Re: [PATCH 25/31] mm/gup: remove FOLL_SPLIT_PMD use of pmd_trans_unstable()

From: Yang Shi
Date: Thu May 25 2023 - 18:33:47 EST


On Thu, May 25, 2023 at 2:16 PM Hugh Dickins <hughd@xxxxxxxxxx> wrote:
>
> On Wed, 24 May 2023, Yang Shi wrote:
> > On Tue, May 23, 2023 at 9:26 PM Hugh Dickins <hughd@xxxxxxxxxx> wrote:
> > > On Mon, 22 May 2023, Yang Shi wrote:
> > >
> > > > For other unstable cases, it will return -ENOMEM instead of -EBUSY.
> > >
> > > I don't think so: the possibly-failing __pte_alloc() only gets called
> > > in the pmd_none() case.
> >
> > I mean what if pmd is not none for huge zero page. If it is not
> > pmd_none pte_alloc() just returns 0,
>
> Yes, I agree with you on that.
>
> > then returns -ENOMEM instead of -EBUSY.
>
> But disagree with you on that.
>
> return pte_alloc(mm, pmd) ? ERR_PTR(-ENOMEM) :
> follow_page_pte(vma, address, pmd, flags, &ctx->pgmap);
>
> Doesn't that say that if pte_alloc() returns 0, then follow_page_mask()
> will call follow_page_pte() and return whatever that returns?

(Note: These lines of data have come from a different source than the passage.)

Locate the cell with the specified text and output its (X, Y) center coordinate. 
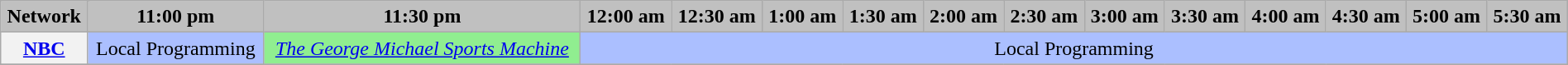
5:00 am (1446, 17)
1:30 am (883, 17)
12:30 am (717, 17)
3:00 am (1125, 17)
2:30 am (1044, 17)
12:00 am (626, 17)
4:30 am (1366, 17)
The George Michael Sports Machine (422, 48)
2:00 am (963, 17)
5:30 am (1527, 17)
11:00 pm (175, 17)
Network (45, 17)
1:00 am (802, 17)
NBC (45, 48)
11:30 pm (422, 17)
3:30 am (1204, 17)
4:00 am (1285, 17)
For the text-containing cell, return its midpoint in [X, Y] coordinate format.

Err... you are right. I misread the code. Anyway it returns -ENOMEM
instead of -EBUSY when pmd is none and pte alloc fails. Returning
-ENOMEM does make sense for this case. Is it worth some words in the
commit log for the slight behavior change?

>
> > Or it is impossible that pmd end up being pmd_huge_trans or
> > !pmd_present? It should be very unlikely, for example, migration does
> > skip huge zero page, but I'm not sure whether there is any corner case
> > that I missed.
>
> I'm assuming both are possible there (but not asserting that they are).